Below is a config that extends from cookie

alg

@default HS256

Signing Algorithm to sign JWT payload with.

Possible properties for jose are: HS256 HS384 HS512 PS256 PS384 PS512 RS256 RS384 RS512 ES256 ES256K ES384 ES512 EdDSA

iss

The issuer claim identifies the principal that issued the JWT as per RFC7519

TLDR; is usually (the domain) name of the signer.

sub

The subject claim identifies the principal that is the subject of the JWT.

The claims in a JWT are normally statements about the subject as per RFC7519

aud

The audience claim identifies the recipients that the JWT is intended for.

Each principal intended to process the JWT MUST identify itself with a value in the audience claim as per RFC7519

jti

JWT ID claim provides a unique identifier for the JWT as per RFC7519

nbf

The "not before" claim identifies the time before which the JWT must not be accepted for processing as per RFC7519

exp

The expiration time claim identifies the expiration time on or after which the JWT MUST NOT be accepted for processing as per RFC7519

iat

The "issued at" claim identifies the time at which the JWT was issued.

This claim can be used to determine the age of the JWT as per RFC7519

b64

This JWS Extension Header Parameter modifies the JWS Payload representation and the JWS Signing input computation as per RFC7797.

kid

A hint indicating which key was used to secure the JWS.
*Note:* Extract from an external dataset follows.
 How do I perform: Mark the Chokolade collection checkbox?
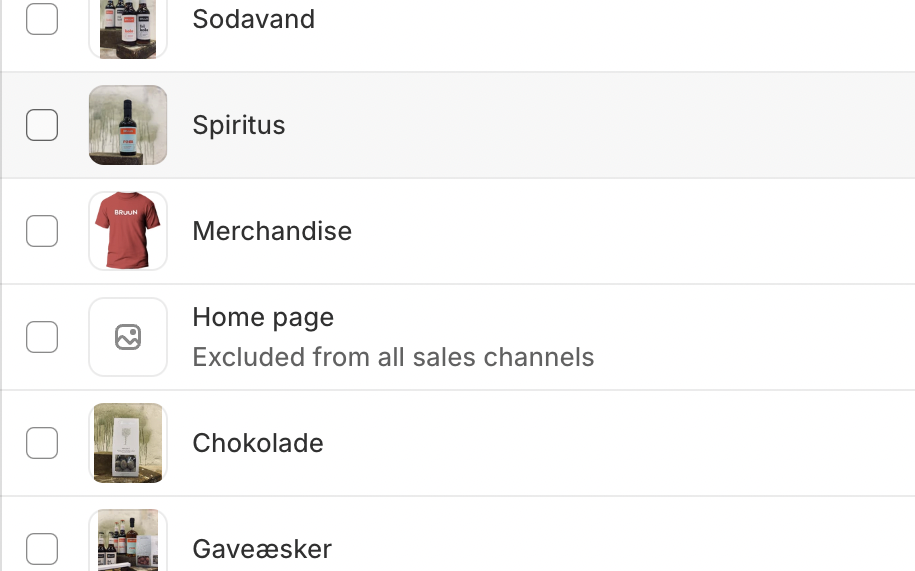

This parameter allows originators to explicitly signal a change of key to recipients as per RFC7515

x5t

(X.509 certificate SHA-1 thumbprint) header parameter is a base64url-encoded SHA-1 digest of the DER encoding of the X.509 certificate RFC5280 corresponding to the key used to digitally sign the JWS as per RFC7515

x5c

(X.509 certificate chain) header parameter contains the X.509 public key certificate or certificate chain RFC5280 corresponding to the key used to digitally sign the JWS as per RFC7515

x5u

(X.509 URL) header parameter is a URI RFC3986 that refers to a resource for the X.509 public key certificate or certificate chain [RFC5280] corresponding to the key used to digitally sign the JWS as per RFC7515

jwk

The "jku" (JWK Set URL) Header Parameter is a URI [RFC3986] that refers to a resource for a set of JSON-encoded public keys, one of which corresponds to the key used to digitally sign the JWS.

The keys MUST be encoded as a JWK Set [JWK] as per RFC7515

typ

The typ (type) Header Parameter is used by JWS applications to declare the media type [IANA.MediaTypes] of this complete JWS.

This is intended for use by the application when more than one kind of object could be present in an application data structure that can contain a JWS as per RFC7515

ctr

Content-Type parameter is used by JWS applications to declare the media type [IANA.MediaTypes] of the secured content (the payload).

This is intended for use by the application when more than one kind of object could be present in the JWS Payload as per RFC7515

Handler

Below are the value added to the handler.

jwt.sign

A dynamic object of collection related to use with JWT registered by the JWT plugin.

Type:

typescript
sign: (payload: JWTPayloadSpec): Promise<string>

JWTPayloadSpec accepts the same value as JWT config

jwt.verify

Verify payload with the provided JWT config

Type:

typescript
verify(payload: string) => Promise<JWTPayloadSpec | false>

JWTPayloadSpec accepts the same value as JWT config

Pattern

Below you can find the common patterns to use the plugin.

Set JWT expiration date

By default, the config is passed to setCookie and inherits its value.

typescript
const app = new Elysia()
    .use(
        jwt({
            name: 'jwt',
            secret: 'kunikuzushi',
            exp: '7d'
        })
    )
    .get('/sign/:name', async ({ jwt, params }) => jwt.sign(params))

This will sign JWT with an expiration date of the next 7 days.